◆ **Problem to solve**
Copy out the market update below word for word, from its first heading to the last sentence of the cap/value analysis.

Market/Macro Update w/ Cap/ Value Analysis
QQQ and SPY Net Options Sentiment
Sector Analysis
How we view the Sector performance and momentum
Portfolio Strategy
Putting it all together to make a portfolio that first controls for risks but also has upside
Longs
Adds —> Keeps —> Drops
Shorts
Adds —> Keeps —> Drops
Portfolio Summary
CAP/VALUE ANALYSIS
Check out the Cap Table above. As we just talked about, last week saw a downturn in most of the market. There is one area of interest to me, and that's Value Stocks. Look at the monthly numbers for Large Cap Value. For the month, they were down -5.84%. But for the week, they were one of only two sectors in the green. That's a pretty big swing. You see the same kind of positive movement in Small and Mid Cap Value. The primary reason for this movement into value stocks is market uncertainty. When fear rises, people run to safe, solid value plays. On top of that, Value stocks have had a historically poor performance versus growth stocks over the last year and are far overdue for a correction.

◆ **Dataset excerpts**
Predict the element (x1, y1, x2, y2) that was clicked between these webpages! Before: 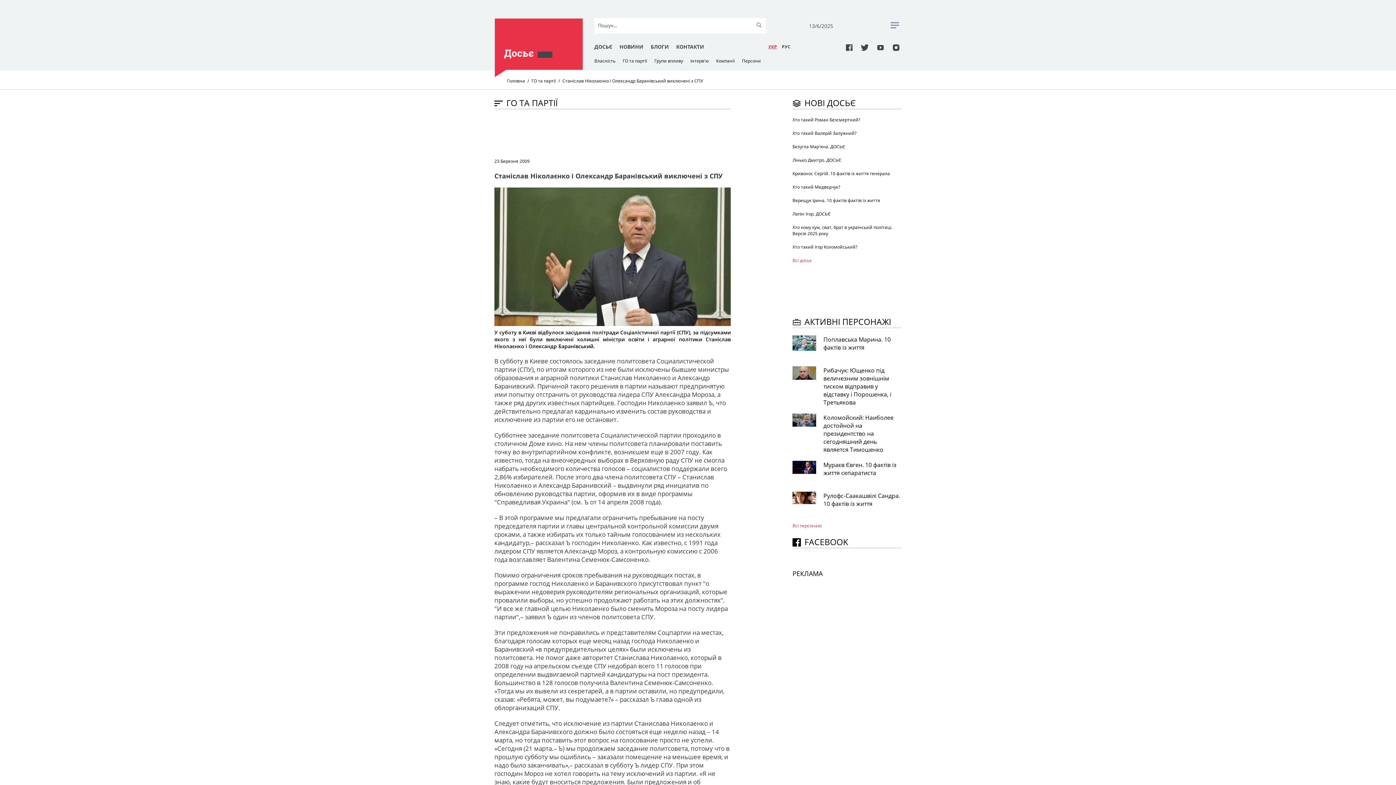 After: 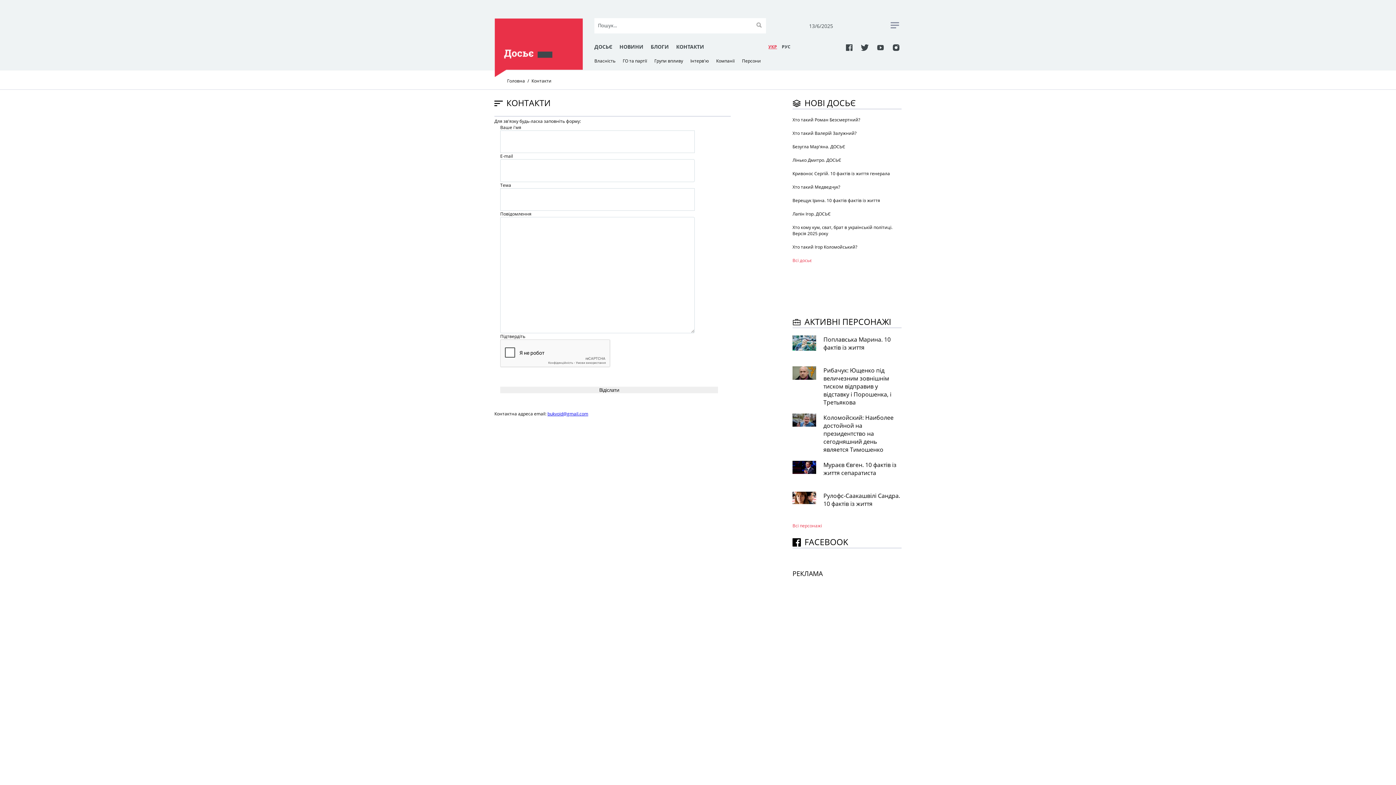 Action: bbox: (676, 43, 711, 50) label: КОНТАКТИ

* * *

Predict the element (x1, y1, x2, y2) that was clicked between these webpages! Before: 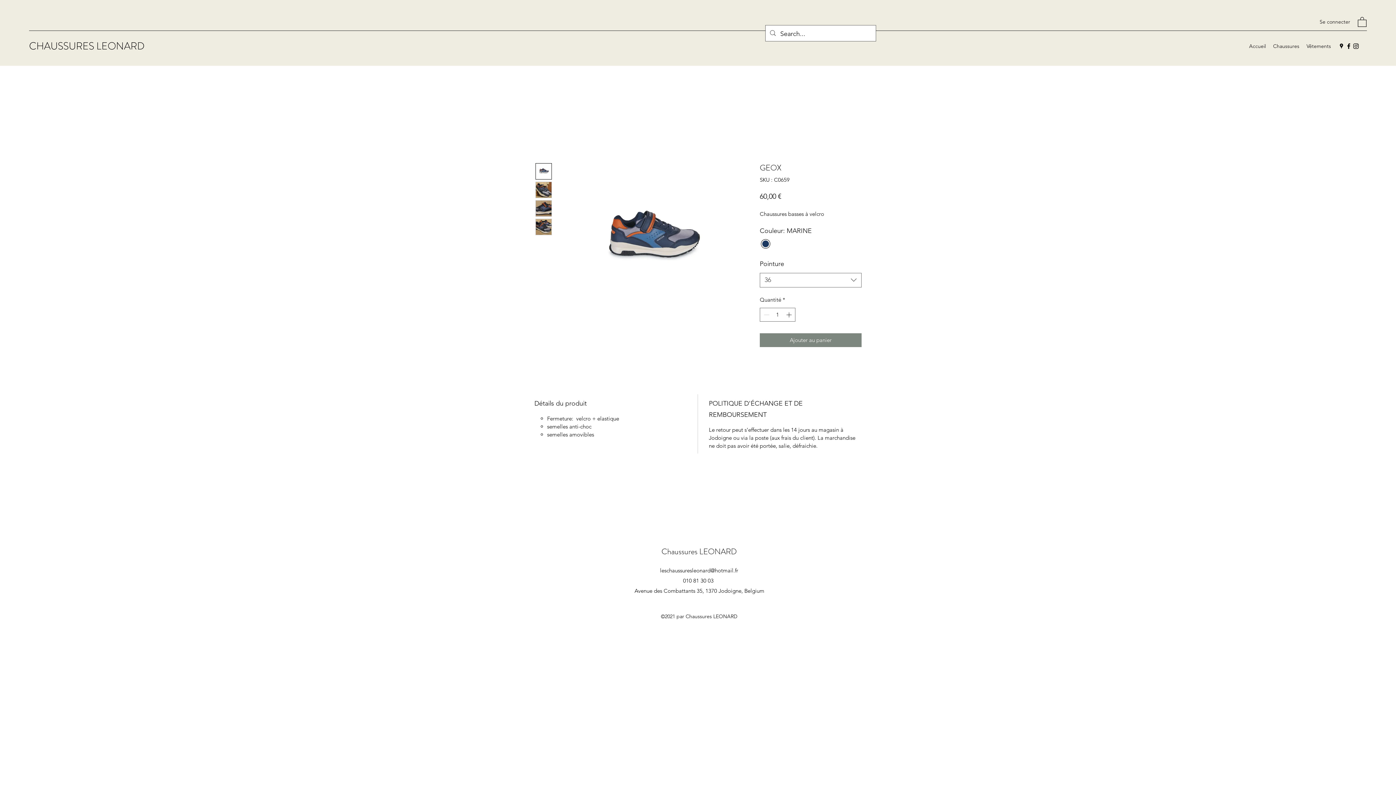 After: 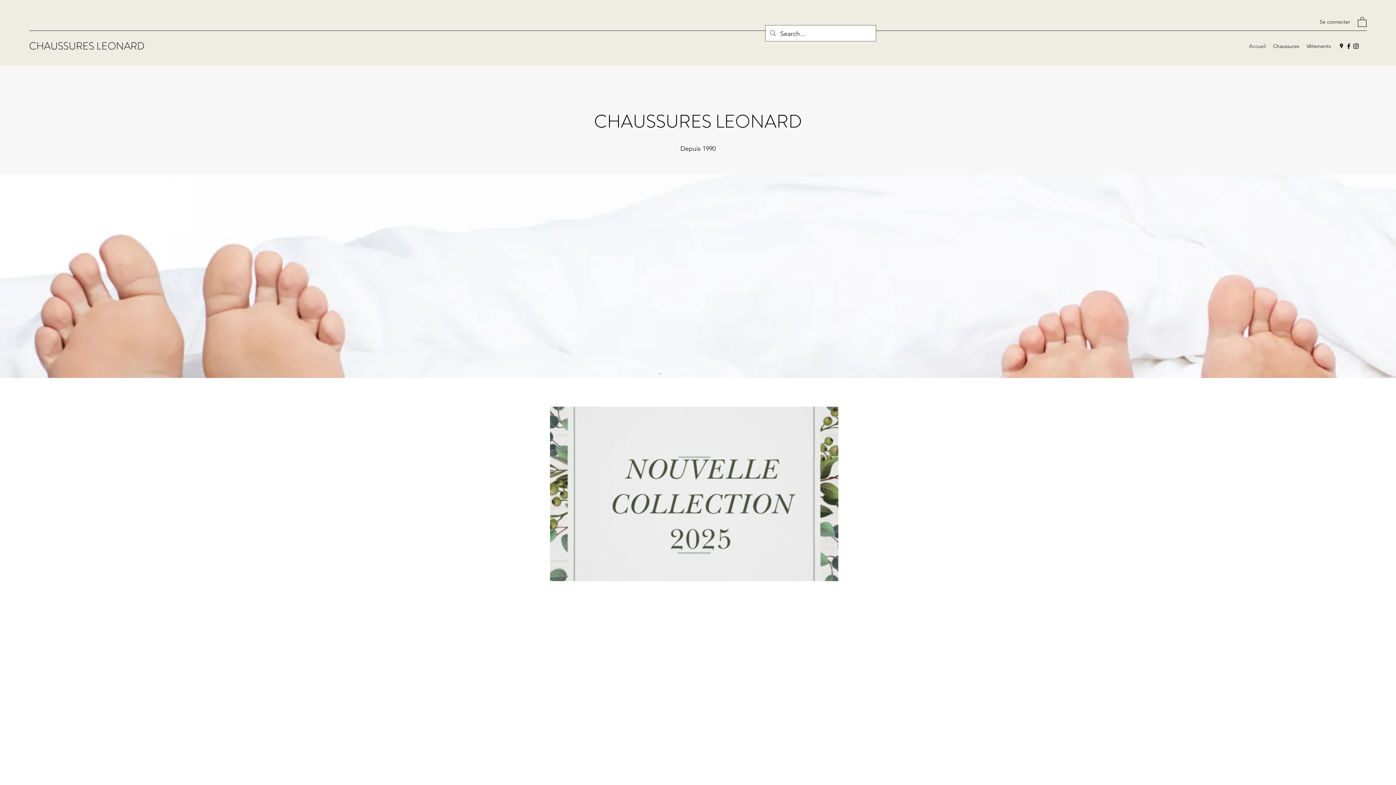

◆ **Exercise response**
Market/Macro Update w/ Cap/ Value Analysis
QQQ and SPY Net Options Sentiment
Sector Analysis
How we view the Sector performance and momentum
Portfolio Strategy
Putting it all together to make a portfolio that first controls for risks but also has upside
Longs
Adds —> Keeps —> Drops
Shorts
Adds —> Keeps —> Drops
Portfolio Summary
CAP/VALUE ANALYSIS
Check out the Cap Table above. As we just talked about, last week saw a downturn in most of the market. There is one area of interest to me, and that's Value Stocks. Look at the monthly numbers for Large Cap Value. For the month, they were down -5.84%. But for the week, they were one of only two sectors in the green. That's a pretty big swing. You see the same kind of positive movement in Small and Mid Cap Value. The primary reason for this movement into value stocks is market uncertainty. When fear rises, people run to safe, solid value plays. On top of that, Value stocks have had a historically poor performance versus growth stocks over the last year and are far overdue for a correction.